Dalam sebuah wawancara dengan EdSurge, Weems mengatakan bahwa satu perbedaan antara tahun 2005 dan sekarang adalah kesediaan orang untuk mengakui pentingnya kesehatan mental. Kunci untuk benar-benar melakukan sesuatu tentang hal itu, katanya, adalah memiliki dana federal dan negara bagian yang cukup untuk memastikan sekolah dapat memberikan dukungan kesehatan mental.
“Pengalaman saya setelah [Hurricane] Katrina dan banyak orang berkata, ‘Tidak, kami tidak butuh bantuan untuk PTSD,’” kenangnya. “Sudah hampir 20 tahun, dan pada saat itu telah terjadi evolusi pemikiran tentang ini.”
Jika ini terdengar asing, itu karena pendidik K-12 telah bergelut selama tiga tahun dengan cara membantu siswa berkembang selama dan pulih dari pembelajaran jarak jauh, dan efek samping sosio-emosionalnya, setelah dimulainya pandemi virus corona.
Satu hal yang ditemukan oleh para pendidik adalah tidak ada solusi jitu untuk memberikan dorongan belajar kepada anak-anak. Jadi, apakah mereka telah mempelajari strategi selama pandemi COVID-19 yang akan membantu mereka mendukung siswa dengan lebih baik ketika pendidikan mereka terganggu oleh cuaca ekstrem atau bencana terkait iklim lainnya?
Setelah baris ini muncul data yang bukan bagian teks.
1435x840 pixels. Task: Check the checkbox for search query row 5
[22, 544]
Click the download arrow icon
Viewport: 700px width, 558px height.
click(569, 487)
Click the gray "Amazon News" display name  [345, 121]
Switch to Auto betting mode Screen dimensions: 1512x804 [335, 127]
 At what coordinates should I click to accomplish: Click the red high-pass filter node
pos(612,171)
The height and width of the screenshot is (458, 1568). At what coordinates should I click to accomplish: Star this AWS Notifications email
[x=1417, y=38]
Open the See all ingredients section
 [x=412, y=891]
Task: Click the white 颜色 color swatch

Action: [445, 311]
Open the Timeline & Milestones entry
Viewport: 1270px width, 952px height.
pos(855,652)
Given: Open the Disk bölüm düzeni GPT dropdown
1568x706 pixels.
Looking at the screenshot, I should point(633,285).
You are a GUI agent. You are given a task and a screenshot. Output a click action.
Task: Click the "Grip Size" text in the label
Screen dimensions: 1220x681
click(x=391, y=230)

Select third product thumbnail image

Davis tentu berharap demikian, tetapi dia menambahkan bahwa ekosistem pendidikan umumnya berada di belakang kurva ketika memikirkan tentang bagaimana hal itu akan dipengaruhi oleh perubahan iklim.
“Saya berharap tidak sampai tahun 2027 pendidikan menjadi seperti, ‘Kita harus mulai memikirkan tentang perubahan iklim,’” kata Davis, “karena yang akan terjadi adalah itu [schools] yang punya sumber daya dan akses sudah disiapkan dengan kendaraan listrik, dengan panel surya. Dan kelompok-kelompok yang tidak memiliki sarana atau akses akan semakin tertinggal.”